_ページ抜粋_
____

前へ、もっと前へ―。上へ、もっと上へ―。:今岡 誠
【プロフィール】
いまおか・まこと 1974年9月11日生まれ。兵庫県出身。PL学園高−東洋大を経て97年ドラフト1位で阪神に入団。1年目から頭角を現し、翌年からレギュラー定着。その後、シーズンの大半をファームで過ごした年もあったが、昨年、主に1番に座り、自己最高の数字をマークした。今季も開幕から1番・セカンドの定位置で、好調阪神打線をけん引している。

 話を聞くたびに、大きくなっていくのを感じ取れる選手である。万年最下位だったチームが急成長を遂げたのと歩を同じくして、この男も強く、たくましくなってきた。しかし、まだゴールにたどり着いたわけではない。その視線は、もっと前を、もっと上を見つめている。

 気持ちを前に

―開幕からなかなか打率が上がらず、やきもきしたファンも多かったと思いますが、気がつけば打撃上位に入っています。調子が戻ってきたな、と感じ始めたのはいつ頃ですか?

 今年は調子うんぬんを考えて野球をやってないんですよ。もちろん結果が出ないということで、あせったり考えることも多かったですけど、ただ、「調子で野球をやるもんじゃない」と、ずっと自分に言い聞かせてやってるんでね。

―調子でやるものではない…?

____

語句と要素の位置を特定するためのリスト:
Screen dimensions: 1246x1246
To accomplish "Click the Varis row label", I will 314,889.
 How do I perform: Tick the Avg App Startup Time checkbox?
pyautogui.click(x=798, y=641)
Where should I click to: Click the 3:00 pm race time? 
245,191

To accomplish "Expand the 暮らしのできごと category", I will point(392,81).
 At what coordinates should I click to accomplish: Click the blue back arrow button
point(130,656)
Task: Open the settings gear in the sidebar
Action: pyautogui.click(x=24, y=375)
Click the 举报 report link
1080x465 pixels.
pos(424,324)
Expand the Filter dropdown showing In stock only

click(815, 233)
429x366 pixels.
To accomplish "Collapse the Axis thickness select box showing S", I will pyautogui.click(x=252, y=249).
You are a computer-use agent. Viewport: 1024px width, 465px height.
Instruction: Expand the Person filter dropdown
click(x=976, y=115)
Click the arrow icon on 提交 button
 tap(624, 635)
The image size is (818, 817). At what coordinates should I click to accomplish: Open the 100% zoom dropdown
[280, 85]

____

_問題の詳細_
インタビュー記事の「話を聞くたびに、大きくなって」から「言い聞かせてやってるんでね。」まで（両端を含む）を、一字も変えずに書き写すこと。 インタビュー記事の内容だけを手がかりにすること。

_結果_
話を聞くたびに、大きくなっていくのを感じ取れる選手である。万年最下位だったチームが急成長を遂げたのと歩を同じくして、この男も強く、たくましくなってきた。しかし、まだゴールにたどり着いたわけではない。その視線は、もっと前を、もっと上を見つめている。

 気持ちを前に

―開幕からなかなか打率が上がらず、やきもきしたファンも多かったと思いますが、気がつけば打撃上位に入っています。調子が戻ってきたな、と感じ始めたのはいつ頃ですか?

 今年は調子うんぬんを考えて野球をやってないんですよ。もちろん結果が出ないということで、あせったり考えることも多かったですけど、ただ、「調子で野球をやるもんじゃない」と、ずっと自分に言い聞かせてやってるんでね。